BRIEF
When the string "agent" is part of a line below, that line should be copied.
-------- DATA LISTING --------
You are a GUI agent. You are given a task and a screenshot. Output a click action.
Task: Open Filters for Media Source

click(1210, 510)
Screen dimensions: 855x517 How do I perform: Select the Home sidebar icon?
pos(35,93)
--------
-------- DATA LISTING --------
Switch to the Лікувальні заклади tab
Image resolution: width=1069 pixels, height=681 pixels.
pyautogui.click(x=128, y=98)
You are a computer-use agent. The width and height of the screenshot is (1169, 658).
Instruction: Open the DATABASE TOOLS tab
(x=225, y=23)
--------
-------- DATA LISTING --------
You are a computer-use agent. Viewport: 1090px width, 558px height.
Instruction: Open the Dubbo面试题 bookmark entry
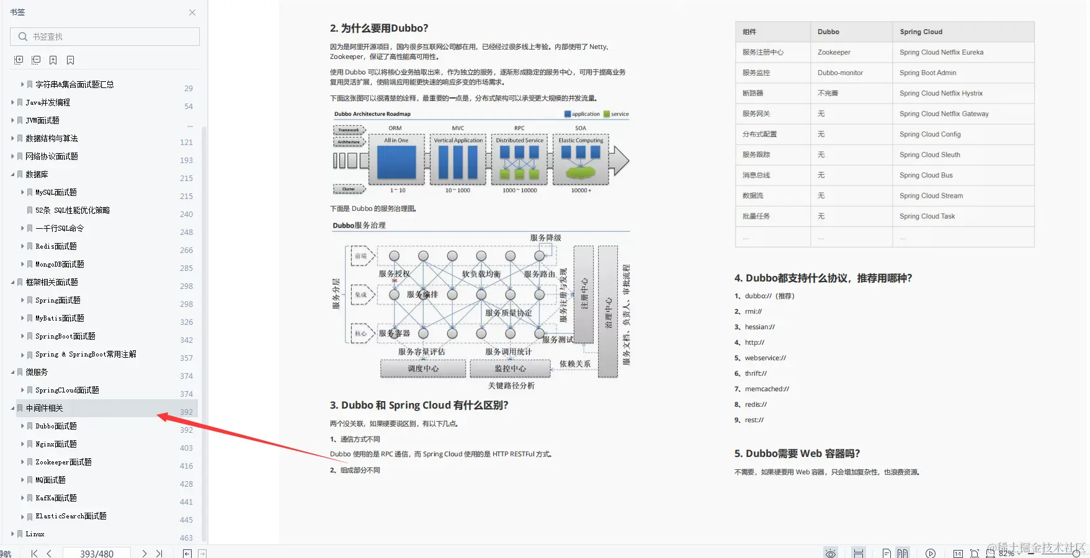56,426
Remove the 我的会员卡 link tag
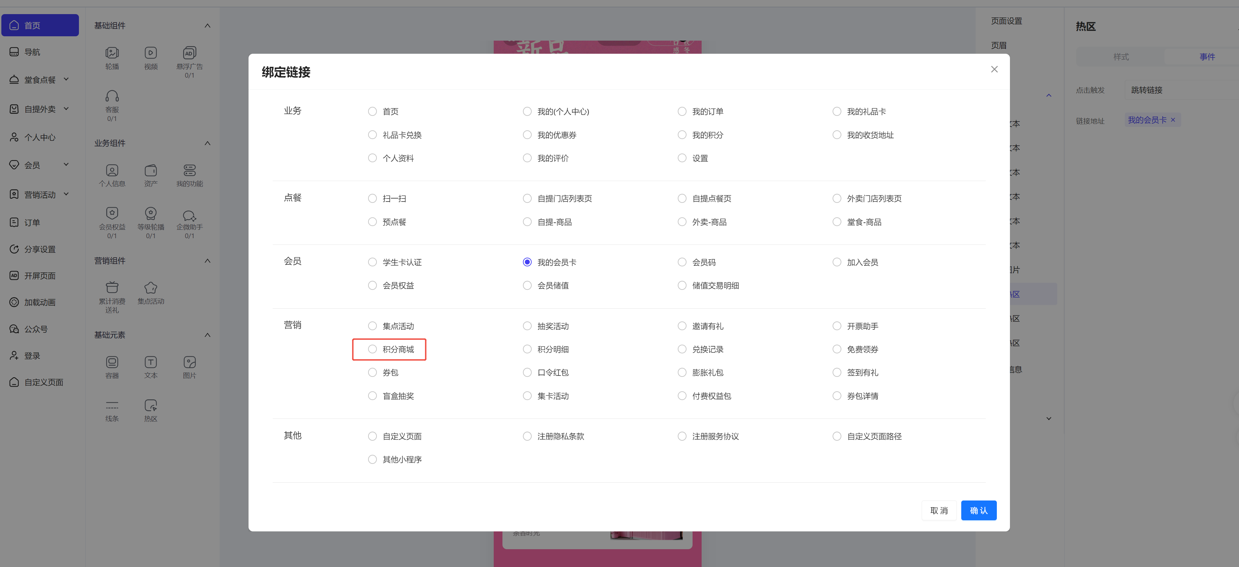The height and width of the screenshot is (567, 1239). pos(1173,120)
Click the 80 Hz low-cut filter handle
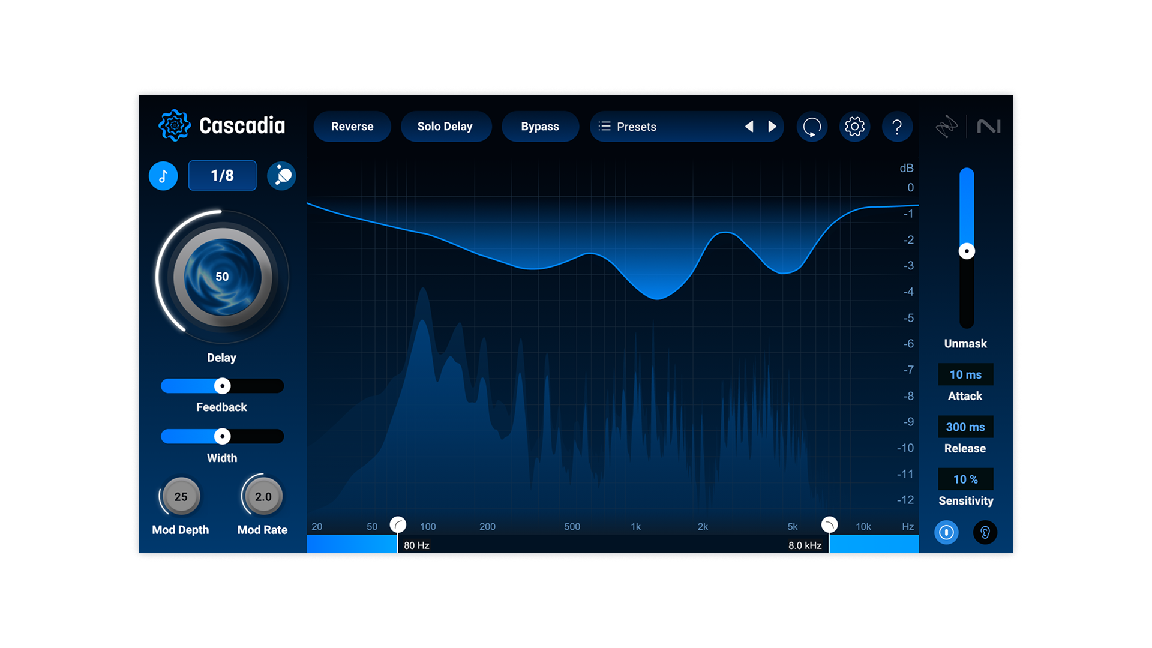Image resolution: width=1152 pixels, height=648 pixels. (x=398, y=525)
--------
REPLY TO THE TASK
You are a GUI agent. You are given a task and a screenshot. Output a click action.
You are a computer-use agent. The width and height of the screenshot is (1169, 658).
You are a computer-use agent. Viewport: 1090px width, 558px height.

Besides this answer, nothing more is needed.